Plans are developing

2009: The FCC Finally Makes A Broadband Plan
Now the real test: shaking off lobbyist influence…
08:54AM Wednesday Apr 08 2009 by Karl Bode
tags: legal · fcc · business · legislation · net-neutrality
According to an FCC announcement, the FCC will finally start developing a national broadband strategy this week, after more than a decade of assuming we didn’t need one. That assumption resulted in the United States’ mediocre global showing when it comes to speed, penetration, competition and price, with Americans paying more, for less — than more than a dozen developed countries.

Since any useful plan would increase competition and therefore reduce revenues, carriers are lobbying against substantive changes or tough rules of any kind. The FCC’s new broadband plan is expected to take about a year to complete, and will explore all options — including a government subsidized broadband network, network neutrality protections, improved broadband mapping, and a higher standard (than 768kbps) for what we consider broadband.

Developing a working, useful plan may be the easy part. After (and while) it’s being cooked up it will run through a gauntlet of K-Street telecom lobbyists — some of the best in any business. That’s where the real test occurs.

Dataset entries
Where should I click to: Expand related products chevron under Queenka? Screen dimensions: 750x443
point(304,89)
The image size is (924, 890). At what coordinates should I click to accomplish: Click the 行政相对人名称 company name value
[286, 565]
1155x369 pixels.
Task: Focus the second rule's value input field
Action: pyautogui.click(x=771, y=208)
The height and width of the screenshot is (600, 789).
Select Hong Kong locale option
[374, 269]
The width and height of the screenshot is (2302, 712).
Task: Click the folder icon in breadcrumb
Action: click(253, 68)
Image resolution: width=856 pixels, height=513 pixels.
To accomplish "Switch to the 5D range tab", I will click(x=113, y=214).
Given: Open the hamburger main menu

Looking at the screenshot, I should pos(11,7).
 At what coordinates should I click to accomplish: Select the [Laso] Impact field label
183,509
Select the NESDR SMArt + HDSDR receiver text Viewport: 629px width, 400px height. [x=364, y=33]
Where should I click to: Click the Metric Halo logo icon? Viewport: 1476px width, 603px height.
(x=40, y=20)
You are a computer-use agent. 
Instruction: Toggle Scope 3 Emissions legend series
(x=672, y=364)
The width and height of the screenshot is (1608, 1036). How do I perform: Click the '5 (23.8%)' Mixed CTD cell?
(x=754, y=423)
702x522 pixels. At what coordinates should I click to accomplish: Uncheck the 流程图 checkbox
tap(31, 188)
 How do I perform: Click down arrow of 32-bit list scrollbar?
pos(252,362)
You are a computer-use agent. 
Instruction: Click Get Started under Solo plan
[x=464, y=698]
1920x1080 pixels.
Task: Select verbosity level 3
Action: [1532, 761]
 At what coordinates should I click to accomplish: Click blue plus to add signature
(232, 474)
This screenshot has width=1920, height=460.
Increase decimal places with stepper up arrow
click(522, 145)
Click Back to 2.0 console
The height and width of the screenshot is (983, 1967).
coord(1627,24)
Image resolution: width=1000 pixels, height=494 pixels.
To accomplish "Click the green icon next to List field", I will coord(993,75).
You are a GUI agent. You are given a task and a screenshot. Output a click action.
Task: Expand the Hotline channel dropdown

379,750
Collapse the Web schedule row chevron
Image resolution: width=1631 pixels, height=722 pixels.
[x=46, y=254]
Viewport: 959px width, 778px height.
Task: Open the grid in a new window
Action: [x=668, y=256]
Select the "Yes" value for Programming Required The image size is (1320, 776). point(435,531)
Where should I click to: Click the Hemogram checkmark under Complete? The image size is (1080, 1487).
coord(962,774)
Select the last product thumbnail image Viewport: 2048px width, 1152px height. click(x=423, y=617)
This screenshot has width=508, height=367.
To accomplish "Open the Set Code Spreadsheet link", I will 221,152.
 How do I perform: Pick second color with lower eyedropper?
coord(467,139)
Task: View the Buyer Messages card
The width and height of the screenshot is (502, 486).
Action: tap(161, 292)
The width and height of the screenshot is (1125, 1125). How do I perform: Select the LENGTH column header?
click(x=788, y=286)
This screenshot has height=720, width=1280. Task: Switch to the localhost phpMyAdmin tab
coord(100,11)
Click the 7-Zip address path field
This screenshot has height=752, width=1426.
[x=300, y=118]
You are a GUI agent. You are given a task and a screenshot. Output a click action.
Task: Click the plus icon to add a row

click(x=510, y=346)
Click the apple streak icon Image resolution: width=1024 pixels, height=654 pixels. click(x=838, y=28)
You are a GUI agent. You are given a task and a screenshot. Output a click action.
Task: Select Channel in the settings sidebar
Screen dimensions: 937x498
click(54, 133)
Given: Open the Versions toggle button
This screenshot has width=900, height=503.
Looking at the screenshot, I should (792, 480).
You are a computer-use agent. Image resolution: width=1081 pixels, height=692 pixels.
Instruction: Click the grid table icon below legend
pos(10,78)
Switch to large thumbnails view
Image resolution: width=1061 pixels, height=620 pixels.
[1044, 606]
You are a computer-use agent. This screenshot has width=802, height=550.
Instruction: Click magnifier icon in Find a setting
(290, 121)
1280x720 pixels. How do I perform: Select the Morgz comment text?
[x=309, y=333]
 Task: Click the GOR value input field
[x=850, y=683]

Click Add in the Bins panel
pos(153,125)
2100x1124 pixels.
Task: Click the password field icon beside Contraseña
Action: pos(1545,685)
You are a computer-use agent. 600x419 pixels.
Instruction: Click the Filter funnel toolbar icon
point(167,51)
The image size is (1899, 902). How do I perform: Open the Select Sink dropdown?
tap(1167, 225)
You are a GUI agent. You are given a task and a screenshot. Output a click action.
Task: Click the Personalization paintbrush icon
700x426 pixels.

=== TASKS TO CARRY OUT ===
[1] From the FCC broadband plan article, copy the passage starting with "Plans are developing" and going on through "dozen developed countries.".
[2] Write what comes next in the article on the FCC's national broadband plan, picking up after its final sentence.

=== RESPONSES BY TASK ===
[1]
Plans are developing

2009: The FCC Finally Makes A Broadband Plan
Now the real test: shaking off lobbyist influence…
08:54AM Wednesday Apr 08 2009 by Karl Bode
tags: legal · fcc · business · legislation · net-neutrality
According to an FCC announcement, the FCC will finally start developing a national broadband strategy this week, after more than a decade of assuming we didn’t need one. That assumption resulted in the United States’ mediocre global showing when it comes to speed, penetration, competition and price, with Americans paying more, for less — than more than a dozen developed countries.

[2]
As we’ve noted, the problem with getting a real broadband plan in place certainly hasn’t been a shortage of ideas — we’ve seen an endless flood of industry round tables at which a myriad of techno-celebrities and Ivy League pundits offer their insight into the best possible course of action. The problem has been that telecom lobbyists have such a tight grip on DC, truly consumer-friendly policy never survives the incubation period.

It’s not clear the “new” FCC will be any less beholden to carrier lobbyists. One thing you can be sure of, if lobbyists are running this show, you’ll see the FCC very quickly throw their wholesale support behind a program called Connected Nation, which consumer advocates argue is little more than a sophisticated con cooked up by the nation’s largest carriers, and dressed up as a real national broadband policy.